Anggota Komisi VII DPR RI, Satya Widya Yudha mengungkapkan, Apa yang dilakukan pemerintah saat ini termasuk memberikan izin ekspor konsentrat kepada PT Freeport Indonesia tidak sesuai dengan UU Nomor 4 tahun 2009.

“Apapun yang dilakukan oleh pemerintah saat ini ada unsur tidak sesuai dengan UU Minerba yang ada. Maka satu-satunya jalan adalah pemerintah karena satu dan lain hal melakukan pendekatan atau asumsi-asumsi atau ada dampak terhadap ekonomi,” kata Satya, ditulis Selasa (1/3).

Olehnya itu, tutur Satya, pemerintah mestinya melakukan pengajuan peraturan pemerintah pengganti UU (Perppu) ke DPR. Agar keputusan dan kebijakan yang dikeluarkan oleh pemerintah, dalam hal ini Kementerian ESDM itu tidak melanggar UU.

“Itu bisa dilaksanakan lebih baik, dibandingkan dengan tidak memperbaiki legal sistemnya, ataupun kalau tidak diperbaiki menunggu revisi UU Minerba yang mungkin membutuhkan waktu lebih panjang,” paparnya.

Satya menyarankan kepada Presiden Jokowi untuk memperhatikan hal ini. Mestinya presiden segera mengambil opsi itu.

“Soal perppu itu nantinya diterima atau ditolak oleh DPR itu kan proses politik ya. Tetapi harus disadari bahwa ini adalah mekanisme yang baik daripada dibiarkan sesuatu yang tidak sejalan dengan bunyi UU Minerba nomor 4 tahun 2009,” jelasnya.

Satya juga menegaskan, terkait dengan relaksasi ekspor mineral mentah sangat tidak sejalan dengan UU Minerba.

“UU Minerba tahun 2009 kan mengatakan bahwa, proses hilirisasi harus sudah dimulai 5 tahun pasca UU terbit, dimulai loh ya.
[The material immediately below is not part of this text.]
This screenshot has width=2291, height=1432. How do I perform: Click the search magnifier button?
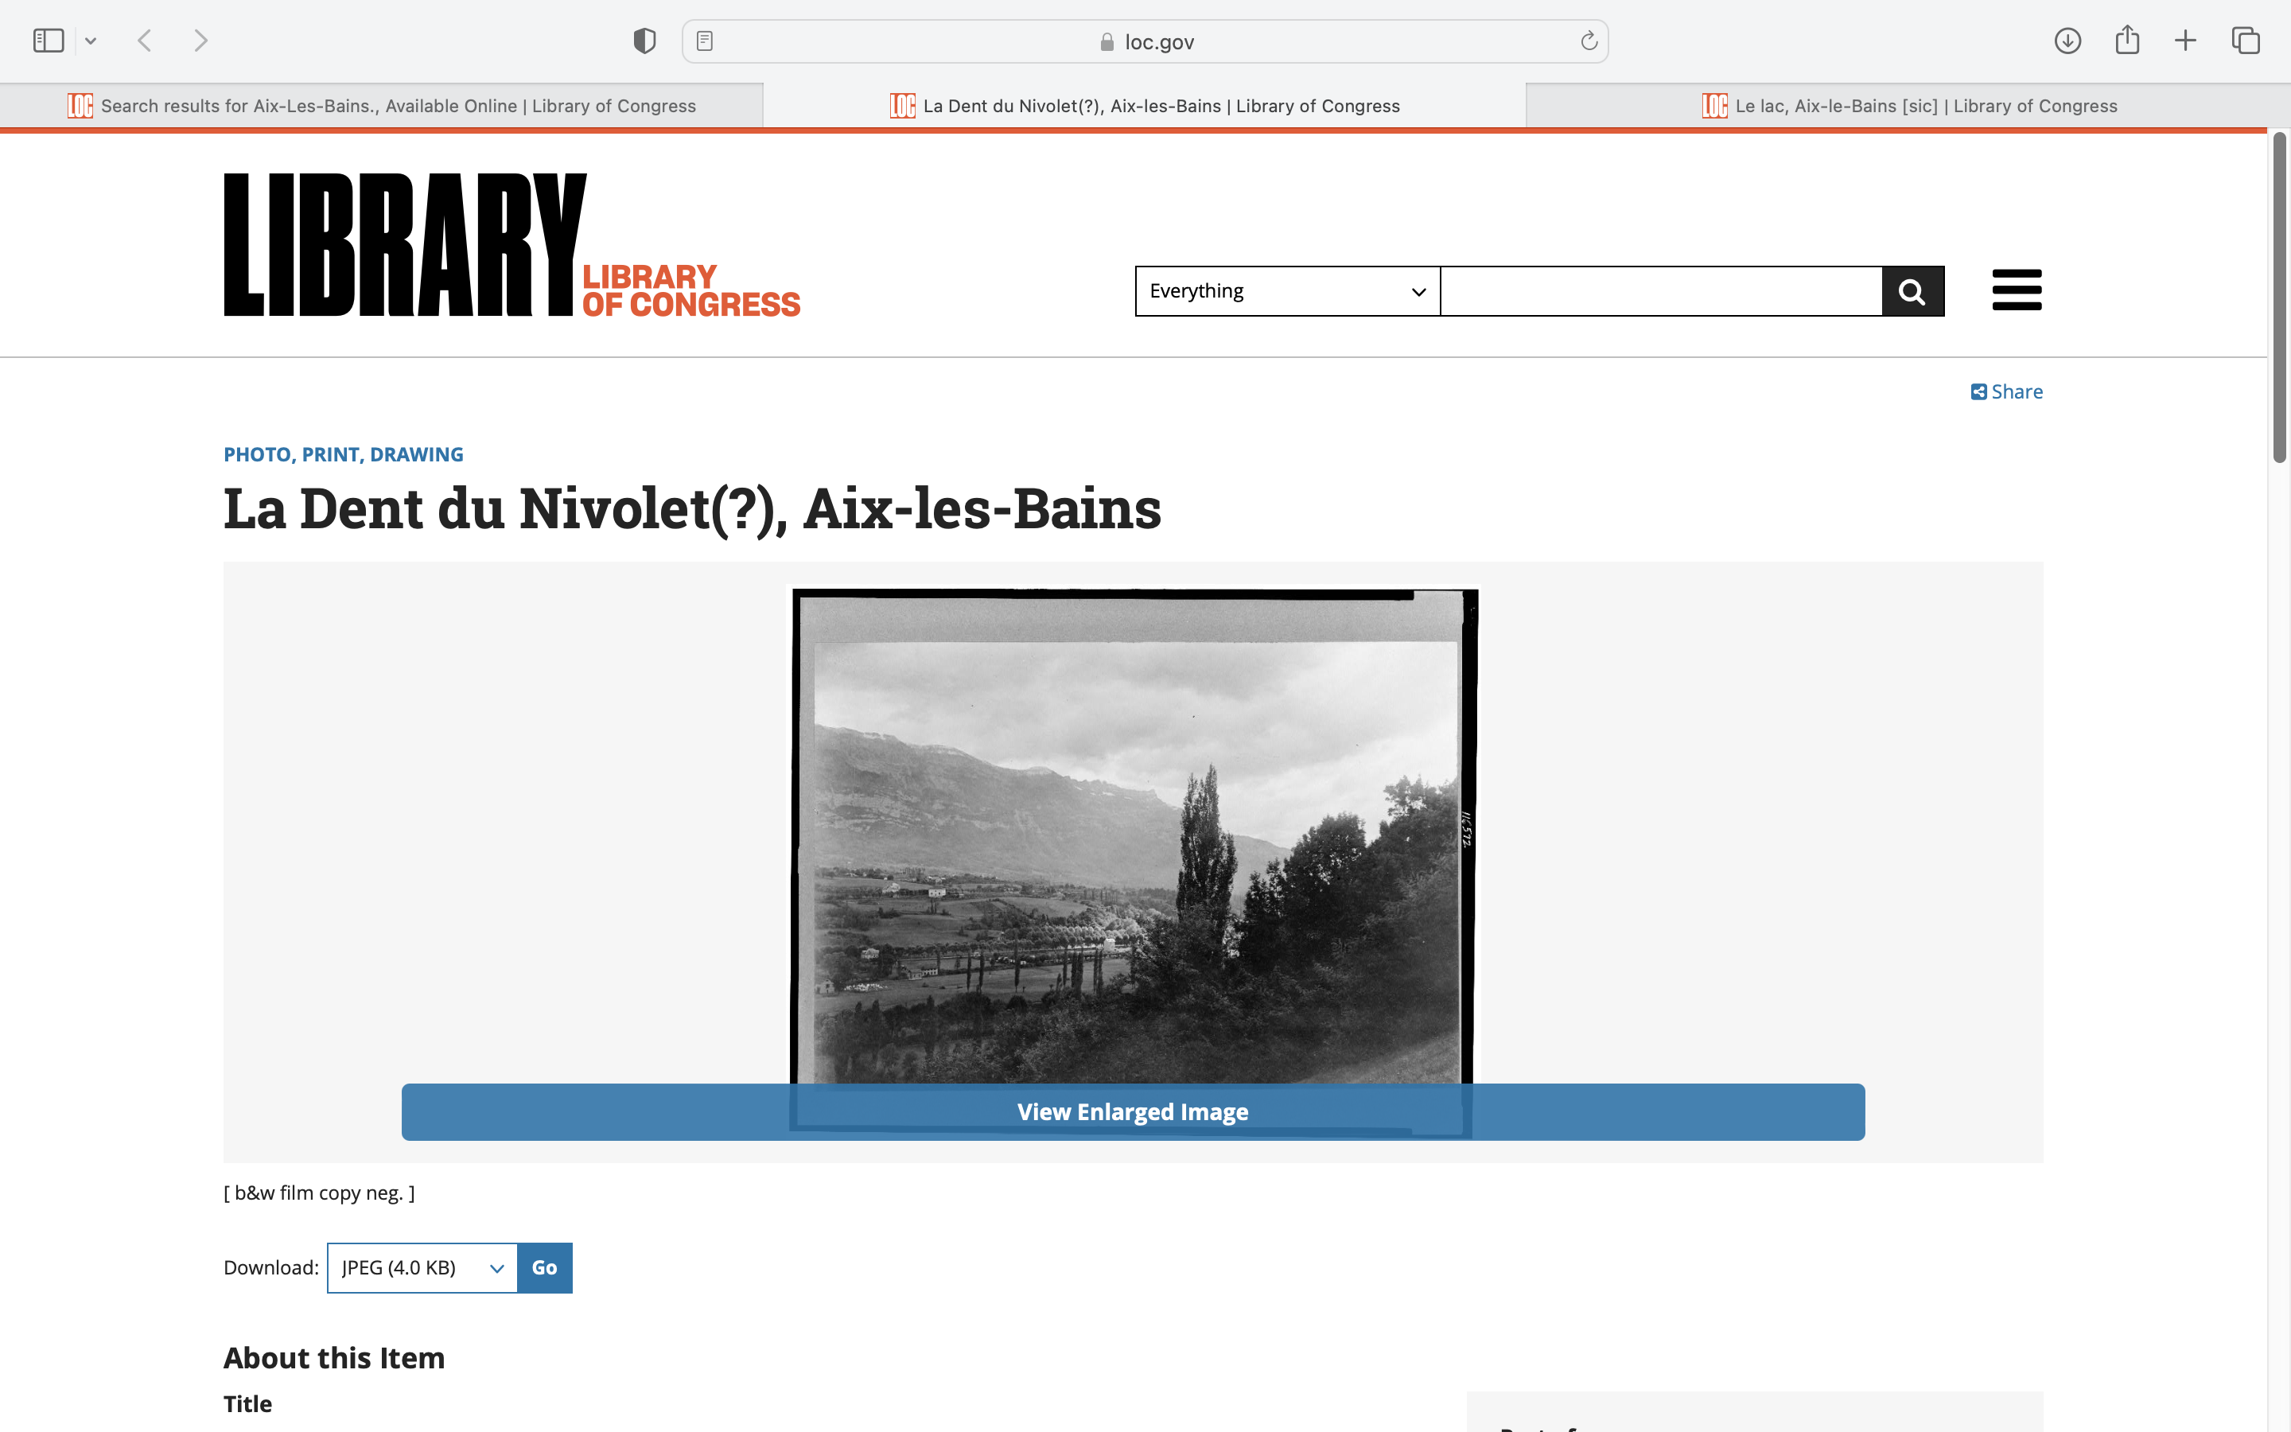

Berarti smelternya sudah harus ada, pada akhir 2014. Berarti awal dari 2015, ini berarti sudah setahun lebih,” tandasnya.

Olehnya itu, lanjut Satya, pemerintah mestinya segera mengajukan Perppu ke DPR. Walaupun diketahui bahwasanya alasan dari pemerintah itu faktor ekonomi. Kalau tidak dilakukan relaksasi maka ada 60 persen pekerjaan di Freeport lay-off. Begitupun di industri yang lain.

“Makanya saya menyarankan perbaiki lah dulu legal standingnya disamping menunggu DPR menyelesaikan revisi UU Minerba. Kalau DPR lama kan pemerintah punya Perppu. Perppu bisa berlaku 3 bulan, 6 bulan, tergantung pengajuan pemerintah,” tegasnya.